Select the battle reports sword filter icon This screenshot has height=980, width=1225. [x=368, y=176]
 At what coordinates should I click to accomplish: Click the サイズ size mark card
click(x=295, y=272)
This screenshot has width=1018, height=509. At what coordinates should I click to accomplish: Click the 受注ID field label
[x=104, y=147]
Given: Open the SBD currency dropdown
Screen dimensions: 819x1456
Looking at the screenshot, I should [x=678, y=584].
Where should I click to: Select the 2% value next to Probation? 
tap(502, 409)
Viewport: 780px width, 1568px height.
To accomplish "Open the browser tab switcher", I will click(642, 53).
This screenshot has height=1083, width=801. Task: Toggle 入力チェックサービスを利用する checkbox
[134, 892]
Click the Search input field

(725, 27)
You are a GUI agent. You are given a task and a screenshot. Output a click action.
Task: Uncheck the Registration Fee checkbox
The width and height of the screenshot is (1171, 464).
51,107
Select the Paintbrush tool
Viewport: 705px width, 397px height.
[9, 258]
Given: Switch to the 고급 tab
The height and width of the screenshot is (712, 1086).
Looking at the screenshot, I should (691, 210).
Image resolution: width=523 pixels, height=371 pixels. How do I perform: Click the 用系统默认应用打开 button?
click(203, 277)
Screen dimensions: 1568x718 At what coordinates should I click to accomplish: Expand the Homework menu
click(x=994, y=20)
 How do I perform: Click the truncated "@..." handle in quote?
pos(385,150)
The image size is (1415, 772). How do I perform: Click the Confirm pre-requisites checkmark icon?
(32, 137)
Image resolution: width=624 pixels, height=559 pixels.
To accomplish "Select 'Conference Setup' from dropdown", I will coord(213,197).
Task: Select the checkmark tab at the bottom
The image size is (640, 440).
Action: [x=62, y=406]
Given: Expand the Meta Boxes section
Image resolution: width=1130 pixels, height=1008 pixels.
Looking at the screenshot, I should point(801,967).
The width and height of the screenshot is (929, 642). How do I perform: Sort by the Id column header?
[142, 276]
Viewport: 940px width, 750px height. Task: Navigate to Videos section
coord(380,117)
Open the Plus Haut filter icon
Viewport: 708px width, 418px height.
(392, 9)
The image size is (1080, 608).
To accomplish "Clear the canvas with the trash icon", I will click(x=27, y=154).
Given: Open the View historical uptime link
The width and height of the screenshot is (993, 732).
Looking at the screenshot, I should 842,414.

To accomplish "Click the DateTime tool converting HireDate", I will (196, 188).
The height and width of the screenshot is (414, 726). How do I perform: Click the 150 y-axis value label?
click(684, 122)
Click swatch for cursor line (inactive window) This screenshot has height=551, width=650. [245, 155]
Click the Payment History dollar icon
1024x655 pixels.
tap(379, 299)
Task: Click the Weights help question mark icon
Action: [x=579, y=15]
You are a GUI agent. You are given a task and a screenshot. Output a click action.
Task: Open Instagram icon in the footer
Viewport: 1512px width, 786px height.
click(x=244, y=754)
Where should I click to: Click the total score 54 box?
——————————
### WORK TASK
Above are the records. Identify each line that contains the word "filter".

### SOLUTION TO THE EXERCISE
Select the battle reports sword filter icon This screenshot has height=980, width=1225. [x=368, y=176]
Open the Plus Haut filter icon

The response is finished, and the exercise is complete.